Denver sobrevive a Lillard y se lleva la quinta batalla tras dos prórrogas


Qué serie nos están regalando Denver Nuggets y Portland Trail Blazers. Siendo dos grandes equipos, la diferencia entre ambos no parece ir más allá de matices, y esos se hicieron presentes anoche en dos prórrogas que terminaron por coronar a los de Colorado 147-140. Los chicos de Mike Malone están ahora 3-2 arriba, pero esto está lejos de estar acabado.

Los Nuggets vencieron, y lo hicieron sobreviviendo a una de las mejores actuaciones de playoffs que se recuerdan. Decir que Damian Lillard es buenísimo resulta irrisorio cuando simplemente le ves jugar. En el Game 5 suyos fueron 55 puntos, pero más que eso demostró que es un jugador de momentos calientes, decisivos. El base de Portland literalmente vive en el clutch. Anoche metió el triple que forzó la primera prórroga y logró tres seguidos en esa misma para forzar la segunda cuando el partido ya parecía perdido para los suyos.

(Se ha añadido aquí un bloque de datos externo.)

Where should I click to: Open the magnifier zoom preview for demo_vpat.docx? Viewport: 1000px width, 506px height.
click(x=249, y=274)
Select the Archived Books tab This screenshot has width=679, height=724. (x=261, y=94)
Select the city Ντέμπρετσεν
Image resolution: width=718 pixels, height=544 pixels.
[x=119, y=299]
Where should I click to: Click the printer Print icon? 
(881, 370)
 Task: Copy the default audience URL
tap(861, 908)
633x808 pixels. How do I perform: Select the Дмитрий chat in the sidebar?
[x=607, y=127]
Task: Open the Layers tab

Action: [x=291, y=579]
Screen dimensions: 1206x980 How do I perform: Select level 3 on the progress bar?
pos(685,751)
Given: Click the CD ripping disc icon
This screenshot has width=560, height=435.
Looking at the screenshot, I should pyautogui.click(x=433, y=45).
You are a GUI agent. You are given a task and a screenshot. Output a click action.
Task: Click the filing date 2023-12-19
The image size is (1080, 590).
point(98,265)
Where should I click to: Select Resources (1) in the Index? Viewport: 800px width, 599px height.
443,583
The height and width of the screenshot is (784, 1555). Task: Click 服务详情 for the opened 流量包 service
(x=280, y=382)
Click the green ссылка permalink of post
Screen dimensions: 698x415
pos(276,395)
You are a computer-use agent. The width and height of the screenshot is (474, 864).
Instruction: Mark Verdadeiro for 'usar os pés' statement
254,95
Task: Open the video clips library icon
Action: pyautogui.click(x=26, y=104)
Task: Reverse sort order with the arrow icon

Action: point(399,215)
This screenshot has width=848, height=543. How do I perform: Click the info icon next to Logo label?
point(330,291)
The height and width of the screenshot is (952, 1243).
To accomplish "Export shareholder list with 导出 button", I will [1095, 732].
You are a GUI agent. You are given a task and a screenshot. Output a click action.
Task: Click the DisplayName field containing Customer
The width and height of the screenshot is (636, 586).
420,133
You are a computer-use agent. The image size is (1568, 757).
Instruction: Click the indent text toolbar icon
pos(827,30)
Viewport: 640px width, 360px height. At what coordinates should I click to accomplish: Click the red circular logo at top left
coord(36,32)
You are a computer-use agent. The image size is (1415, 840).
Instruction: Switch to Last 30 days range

Estuvo enorme, casi demencial, y justo por eso el triunfo de Denver tiene aún más valor.

Los 55 puntos de Lillard suponen la mejor marca de cualquier jugador de la franquicia de Oregon en playoffs, y sus 12 triples son igualmente un récord superando los 11 que consiguió Klay Thompson con Golden State Warriors el 28 de mayo de 2016. Así definió Terry Stotts lo que se vivió sobre el parqué. “Fue la mejor actuación de playoffs que he visto”. No le quitaremos la razón al head coach de los Blazers, pero Lillard tiene otra preocupación. “En este punto, lo único que importa es que no podemos perder otro partido de la serie. Si no lo dejo atrás y me aferro a ello, se interpondrá en el camino de lo que tenemos que hacer en el próximo partido”, comenta el base.

Por la victoria fue para Denver. Los de Colorado están lejos de ser un equipo corriente. Otro hubiese claudicado ante el atropello de Lillard (12 triples) pero es que en Denver juega un tal Nikola Jokic. Tras un cuarto partido algo apagado, en el quinto rozó el triple-doble con 38 puntos, 11 rebotes y 9 asistencias. Fue el guía de los Nuggets. Fue quien una vez más hizo funcionar todo para que la victoria se quedase en casa.

Jokic, mejor rodeado

La realidad es que la diferencia entre ambos equipos estuvo en el acompañamiento de sus estrellas. Lillard logró su 12º triple de la noche para poner a Portland por delante 138-140 con 3:47 minutos por jugar. Para ese momento el base acumulaba 17 de los 19 puntos de su equipo en las prórrogas. Los Blazers no volverían a anotar. Jokic puso el empate a 140 y posteriormente Michael Porter Jr. (26 puntos y 12 rebotes) metió un triple para poner en ventaja a Denver. Ni Lillard pudo levantarles de nuevo.

Además de los mencionados Jokic y Porter Jr., los Nuggets también contaron con un tercer jugador por encima de la veintena de puntos con Monte Morris, quien logró hasta 28 desde el banquillo. Peor estuvieron los complementos de Lillard. C.J. McCollum se quedó en 18 puntos con un 7 de 22 en tiros de campo y así lo lamentaba.”Es una pena que hayamos desperdiciado una de las mejores actuaciones de todos los tiempos al no apoyarlo más”.

Malone, satisfecho con sus chicos

No es para menos. Portland remontó 22 puntos y Lillard se encargó de enviar el partido a una segunda prórroga cuando los Nuggets casi estaban celebrando. Había bastantes ingredientes para que quedasen tocados moralmente, pero eso no ocurrió. Se levantaron una y otra vez hasta vencer. “Ganamos y perdimos este partido muchas veces antes de finalmente ganarlo. Nunca bajamos los brazos. Cada vez que lanzaban un golpe y nos tiraban a la lona, ​​nos levantábamos. Al final logramos la recompensa”.